Friday, 30 December 2011

Twitter | SC Company Sues Former Employee, Saying Worker Took Their Twitter Followers To New Job

The company said when Kravitz resigned, he changed his Twitter  name from PhoneDog_Noah to noahkravitz, and kept his 17,000 followers. The company said the followers should be treated like a customer list, and therefore PhoneDog’s property.

PhoneDog said Kravitz should pay $2.50 per follower per month for eight months, or a total of $340,000.

Steve O’Donnell, a patent and intellectual property attorney, said he hadn’t heard of a similar case. He doubted that each follower is worth the $2.50.

"On Twitter, if you hang out long enough, you’ll get hundreds of follows from people who are just gathering accounts and broadcasting their own content - people who aren’t necessarily paying attention to anything PhoneDog has to say," said O’Donnell, who practices law in Lancaster, Pa. "Twitter followers can come and go. ... It’s very transient. It’s going to be hard for them to put a dollar number on something that’s so ethereal."

Kravitz, who now lives in Oakland, Calif., eventually went to work for a competitor website and now boasts nearly 24,000 Twitter  followers.

In court documents, Kravitz said he used the Twitter  account in question mostly for personal musings about sporting events and pop culture and, after leaving the company, even sent out messages at PhoneDog’s behest about the company’s contests and giveaways.
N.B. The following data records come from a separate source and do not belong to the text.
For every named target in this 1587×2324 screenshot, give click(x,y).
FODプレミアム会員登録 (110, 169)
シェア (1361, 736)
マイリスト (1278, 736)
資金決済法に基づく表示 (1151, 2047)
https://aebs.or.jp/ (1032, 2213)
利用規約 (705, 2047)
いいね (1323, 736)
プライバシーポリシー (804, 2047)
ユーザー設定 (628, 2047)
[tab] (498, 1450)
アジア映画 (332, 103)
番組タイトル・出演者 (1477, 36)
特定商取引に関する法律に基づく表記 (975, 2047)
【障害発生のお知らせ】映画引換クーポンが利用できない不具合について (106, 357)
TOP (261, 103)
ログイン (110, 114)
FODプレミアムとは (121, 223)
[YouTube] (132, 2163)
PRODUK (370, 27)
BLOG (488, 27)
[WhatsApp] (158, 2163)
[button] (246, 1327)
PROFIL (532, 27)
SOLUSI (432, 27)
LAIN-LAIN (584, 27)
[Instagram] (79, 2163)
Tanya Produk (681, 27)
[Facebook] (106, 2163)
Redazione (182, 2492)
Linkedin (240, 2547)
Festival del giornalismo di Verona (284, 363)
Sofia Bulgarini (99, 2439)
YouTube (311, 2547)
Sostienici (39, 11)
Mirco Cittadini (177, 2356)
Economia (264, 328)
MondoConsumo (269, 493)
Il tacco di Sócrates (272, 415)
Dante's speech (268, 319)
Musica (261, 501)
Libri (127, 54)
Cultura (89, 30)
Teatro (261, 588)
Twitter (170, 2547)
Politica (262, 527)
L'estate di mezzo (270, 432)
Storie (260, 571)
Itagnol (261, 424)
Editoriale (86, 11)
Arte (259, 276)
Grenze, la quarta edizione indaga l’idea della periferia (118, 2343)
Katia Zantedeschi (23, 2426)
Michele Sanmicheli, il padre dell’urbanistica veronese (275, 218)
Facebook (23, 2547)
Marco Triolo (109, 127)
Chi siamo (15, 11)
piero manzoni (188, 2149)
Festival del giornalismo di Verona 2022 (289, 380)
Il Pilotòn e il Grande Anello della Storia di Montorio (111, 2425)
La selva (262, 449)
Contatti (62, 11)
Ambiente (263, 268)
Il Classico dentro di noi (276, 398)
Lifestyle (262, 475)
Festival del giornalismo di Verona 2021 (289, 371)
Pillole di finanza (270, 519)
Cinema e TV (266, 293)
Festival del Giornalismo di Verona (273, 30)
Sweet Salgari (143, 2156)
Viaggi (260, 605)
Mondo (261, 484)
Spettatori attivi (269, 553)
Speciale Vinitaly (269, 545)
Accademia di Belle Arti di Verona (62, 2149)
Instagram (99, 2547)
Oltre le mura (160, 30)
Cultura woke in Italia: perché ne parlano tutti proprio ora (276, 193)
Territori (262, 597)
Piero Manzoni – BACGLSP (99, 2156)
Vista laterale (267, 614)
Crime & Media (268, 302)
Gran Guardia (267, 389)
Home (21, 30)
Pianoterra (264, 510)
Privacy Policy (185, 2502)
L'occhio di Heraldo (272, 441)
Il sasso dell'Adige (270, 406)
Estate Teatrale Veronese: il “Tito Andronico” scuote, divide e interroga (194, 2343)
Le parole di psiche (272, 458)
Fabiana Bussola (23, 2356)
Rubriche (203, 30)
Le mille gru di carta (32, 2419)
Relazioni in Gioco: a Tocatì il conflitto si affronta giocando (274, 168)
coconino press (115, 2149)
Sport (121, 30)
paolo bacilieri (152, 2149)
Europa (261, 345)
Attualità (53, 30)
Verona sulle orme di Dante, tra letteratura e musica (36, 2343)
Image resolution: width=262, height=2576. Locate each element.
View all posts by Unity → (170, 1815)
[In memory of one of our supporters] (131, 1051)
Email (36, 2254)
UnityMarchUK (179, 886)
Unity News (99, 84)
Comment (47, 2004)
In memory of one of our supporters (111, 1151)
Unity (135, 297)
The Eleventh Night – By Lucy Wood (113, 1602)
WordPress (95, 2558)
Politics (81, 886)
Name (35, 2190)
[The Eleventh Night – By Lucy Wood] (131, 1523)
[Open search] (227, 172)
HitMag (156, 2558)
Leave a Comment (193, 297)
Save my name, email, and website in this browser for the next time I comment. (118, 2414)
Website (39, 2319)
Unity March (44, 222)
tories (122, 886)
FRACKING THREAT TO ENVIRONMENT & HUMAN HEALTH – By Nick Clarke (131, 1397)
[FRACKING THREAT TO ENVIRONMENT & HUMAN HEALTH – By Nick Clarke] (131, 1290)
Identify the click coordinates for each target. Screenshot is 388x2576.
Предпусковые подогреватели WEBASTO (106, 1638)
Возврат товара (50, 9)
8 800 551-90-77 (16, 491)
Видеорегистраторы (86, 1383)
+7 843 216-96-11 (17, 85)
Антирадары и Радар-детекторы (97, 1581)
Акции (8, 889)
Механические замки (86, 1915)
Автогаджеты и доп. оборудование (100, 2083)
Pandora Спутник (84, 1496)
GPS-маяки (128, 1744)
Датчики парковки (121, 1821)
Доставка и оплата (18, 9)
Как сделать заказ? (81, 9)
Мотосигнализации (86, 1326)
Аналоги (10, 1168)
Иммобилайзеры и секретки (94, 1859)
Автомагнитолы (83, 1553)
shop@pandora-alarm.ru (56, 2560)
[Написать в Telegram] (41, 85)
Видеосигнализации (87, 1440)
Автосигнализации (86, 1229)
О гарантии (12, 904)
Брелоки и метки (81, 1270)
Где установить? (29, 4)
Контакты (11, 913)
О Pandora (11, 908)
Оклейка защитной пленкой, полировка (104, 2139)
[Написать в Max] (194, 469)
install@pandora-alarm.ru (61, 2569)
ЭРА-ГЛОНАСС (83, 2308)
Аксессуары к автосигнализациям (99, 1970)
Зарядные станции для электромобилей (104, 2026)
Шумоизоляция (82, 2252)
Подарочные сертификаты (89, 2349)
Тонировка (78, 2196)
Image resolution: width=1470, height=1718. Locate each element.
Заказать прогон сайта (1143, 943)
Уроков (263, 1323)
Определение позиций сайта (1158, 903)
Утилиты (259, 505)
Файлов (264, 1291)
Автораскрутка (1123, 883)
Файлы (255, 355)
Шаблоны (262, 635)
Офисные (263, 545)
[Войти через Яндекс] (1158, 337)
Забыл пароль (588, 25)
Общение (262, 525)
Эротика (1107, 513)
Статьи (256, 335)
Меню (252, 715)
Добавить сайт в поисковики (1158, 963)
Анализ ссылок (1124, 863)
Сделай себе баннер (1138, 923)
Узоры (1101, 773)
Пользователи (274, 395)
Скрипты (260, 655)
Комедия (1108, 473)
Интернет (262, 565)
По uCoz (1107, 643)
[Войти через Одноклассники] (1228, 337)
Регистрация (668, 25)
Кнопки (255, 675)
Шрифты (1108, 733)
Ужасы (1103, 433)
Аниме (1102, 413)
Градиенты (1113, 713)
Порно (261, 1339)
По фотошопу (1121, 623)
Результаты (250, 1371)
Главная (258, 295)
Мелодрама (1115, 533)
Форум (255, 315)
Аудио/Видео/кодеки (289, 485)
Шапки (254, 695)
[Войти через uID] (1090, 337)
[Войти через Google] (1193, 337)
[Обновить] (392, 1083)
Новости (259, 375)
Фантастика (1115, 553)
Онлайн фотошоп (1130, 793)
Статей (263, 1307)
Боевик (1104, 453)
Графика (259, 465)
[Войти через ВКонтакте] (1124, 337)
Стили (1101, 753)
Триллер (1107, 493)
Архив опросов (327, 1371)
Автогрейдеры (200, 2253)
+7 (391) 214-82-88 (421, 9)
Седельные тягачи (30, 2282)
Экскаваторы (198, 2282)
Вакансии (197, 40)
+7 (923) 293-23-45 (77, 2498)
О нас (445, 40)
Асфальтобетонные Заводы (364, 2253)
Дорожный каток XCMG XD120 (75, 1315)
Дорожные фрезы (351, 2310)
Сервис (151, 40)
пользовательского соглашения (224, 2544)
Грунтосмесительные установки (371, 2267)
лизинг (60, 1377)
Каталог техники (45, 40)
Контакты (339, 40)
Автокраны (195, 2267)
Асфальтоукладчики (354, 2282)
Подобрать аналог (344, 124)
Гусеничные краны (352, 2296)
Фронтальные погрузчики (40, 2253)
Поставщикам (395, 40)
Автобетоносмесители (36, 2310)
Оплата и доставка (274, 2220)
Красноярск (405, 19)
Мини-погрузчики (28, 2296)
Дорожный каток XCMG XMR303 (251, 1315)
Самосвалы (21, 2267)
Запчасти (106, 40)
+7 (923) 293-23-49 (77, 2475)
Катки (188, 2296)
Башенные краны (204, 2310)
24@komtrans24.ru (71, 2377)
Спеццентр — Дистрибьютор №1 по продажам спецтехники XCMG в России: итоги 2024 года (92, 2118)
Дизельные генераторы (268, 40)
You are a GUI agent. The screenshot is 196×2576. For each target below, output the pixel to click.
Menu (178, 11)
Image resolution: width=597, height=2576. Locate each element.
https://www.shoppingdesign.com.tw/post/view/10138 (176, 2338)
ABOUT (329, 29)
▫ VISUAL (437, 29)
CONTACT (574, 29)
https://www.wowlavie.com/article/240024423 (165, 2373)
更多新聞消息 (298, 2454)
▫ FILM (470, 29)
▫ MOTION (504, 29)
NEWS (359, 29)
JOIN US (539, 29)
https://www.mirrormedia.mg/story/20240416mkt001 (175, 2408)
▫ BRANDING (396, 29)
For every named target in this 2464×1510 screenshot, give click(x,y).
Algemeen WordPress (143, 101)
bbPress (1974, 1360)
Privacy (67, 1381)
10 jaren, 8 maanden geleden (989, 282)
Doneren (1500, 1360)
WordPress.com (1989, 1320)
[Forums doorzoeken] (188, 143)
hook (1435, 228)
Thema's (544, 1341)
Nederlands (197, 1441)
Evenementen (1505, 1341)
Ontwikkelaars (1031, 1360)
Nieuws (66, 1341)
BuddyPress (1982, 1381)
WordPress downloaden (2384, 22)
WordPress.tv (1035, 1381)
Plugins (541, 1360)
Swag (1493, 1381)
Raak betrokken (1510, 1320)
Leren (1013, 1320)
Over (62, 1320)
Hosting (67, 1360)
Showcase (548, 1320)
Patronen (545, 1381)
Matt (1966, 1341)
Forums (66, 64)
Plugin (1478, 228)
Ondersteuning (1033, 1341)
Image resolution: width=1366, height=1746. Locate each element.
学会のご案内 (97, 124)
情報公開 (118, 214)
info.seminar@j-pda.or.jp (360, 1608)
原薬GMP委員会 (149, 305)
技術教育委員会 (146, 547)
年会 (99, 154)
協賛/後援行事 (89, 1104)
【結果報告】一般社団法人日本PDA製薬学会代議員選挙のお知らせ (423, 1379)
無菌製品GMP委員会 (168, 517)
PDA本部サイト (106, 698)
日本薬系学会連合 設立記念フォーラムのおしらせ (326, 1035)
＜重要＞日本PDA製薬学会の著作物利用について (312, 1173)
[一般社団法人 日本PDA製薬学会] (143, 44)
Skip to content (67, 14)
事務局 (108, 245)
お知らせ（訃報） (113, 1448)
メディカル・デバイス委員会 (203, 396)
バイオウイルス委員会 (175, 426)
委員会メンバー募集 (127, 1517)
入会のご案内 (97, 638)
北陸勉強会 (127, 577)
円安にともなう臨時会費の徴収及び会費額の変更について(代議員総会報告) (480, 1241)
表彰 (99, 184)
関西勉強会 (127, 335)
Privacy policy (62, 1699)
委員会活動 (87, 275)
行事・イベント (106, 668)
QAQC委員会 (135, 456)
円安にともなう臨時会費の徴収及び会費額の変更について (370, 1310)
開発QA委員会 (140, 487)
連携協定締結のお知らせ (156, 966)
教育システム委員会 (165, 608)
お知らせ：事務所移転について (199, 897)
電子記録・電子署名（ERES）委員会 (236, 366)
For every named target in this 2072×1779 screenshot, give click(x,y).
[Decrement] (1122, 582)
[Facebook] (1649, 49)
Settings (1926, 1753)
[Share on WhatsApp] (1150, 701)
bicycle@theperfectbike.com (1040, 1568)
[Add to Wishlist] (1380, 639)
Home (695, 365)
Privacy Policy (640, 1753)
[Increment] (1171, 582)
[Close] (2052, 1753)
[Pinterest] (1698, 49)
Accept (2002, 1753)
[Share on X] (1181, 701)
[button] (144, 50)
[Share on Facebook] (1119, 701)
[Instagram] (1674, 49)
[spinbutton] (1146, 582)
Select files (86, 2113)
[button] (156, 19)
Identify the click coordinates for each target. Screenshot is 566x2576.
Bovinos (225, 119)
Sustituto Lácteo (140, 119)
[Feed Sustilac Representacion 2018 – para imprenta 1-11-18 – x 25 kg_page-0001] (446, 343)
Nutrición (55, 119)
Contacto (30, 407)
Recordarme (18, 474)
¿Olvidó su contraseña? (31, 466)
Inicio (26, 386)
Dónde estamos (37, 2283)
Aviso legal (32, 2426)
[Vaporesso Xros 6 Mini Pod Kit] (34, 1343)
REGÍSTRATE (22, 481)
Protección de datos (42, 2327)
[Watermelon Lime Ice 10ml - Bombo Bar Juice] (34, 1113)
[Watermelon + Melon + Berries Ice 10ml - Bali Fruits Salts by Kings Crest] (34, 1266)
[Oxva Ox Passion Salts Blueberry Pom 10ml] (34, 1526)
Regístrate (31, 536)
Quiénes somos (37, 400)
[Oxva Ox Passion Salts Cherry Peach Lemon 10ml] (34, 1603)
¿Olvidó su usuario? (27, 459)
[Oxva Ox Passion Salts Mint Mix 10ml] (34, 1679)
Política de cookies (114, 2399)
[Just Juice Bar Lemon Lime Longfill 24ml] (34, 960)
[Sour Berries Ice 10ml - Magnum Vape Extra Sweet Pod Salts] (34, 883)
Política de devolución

Kravitz said he sent such messages as recently as December 2010 and that PhoneDog only objected to his use of the account after he sued them in June for unpaid wages in an ongoing case.

"Only after that do they come out of the woodwork for the first time and say, ‘Hey, you converted our property,’" Cary Kletter, Kravitz’s attorney, said Thursday. "That case is without merit."

PhoneDog’s valuation is flawed and inflated, he said.

"To claim that they’re entitled to $2.50 per follower per month defies reason," Kletter said. "If that’s the case, Kim Kardashian’s account would probably be worth billions of dollars of year."

Celebrities can get paid for tweets, sometimes $10,000 or more per post.

Erik Heels, a patent and trademark attorney in Boston, said the lawsuit may provide a monetary determination, but the most valuable outcome could be in helping companies in setting up their own social media guidelines.

"The lesson for employers is to make sure you define these things in advance for your employees," Heels said. "Don’t make any assumptions because you may end up on the wrong side of the lawsuit."

A hearing in the case is set for next month in San Francisco. An attorney for PhoneDog president Tom Klein did not immediately respond to a message seeking comment.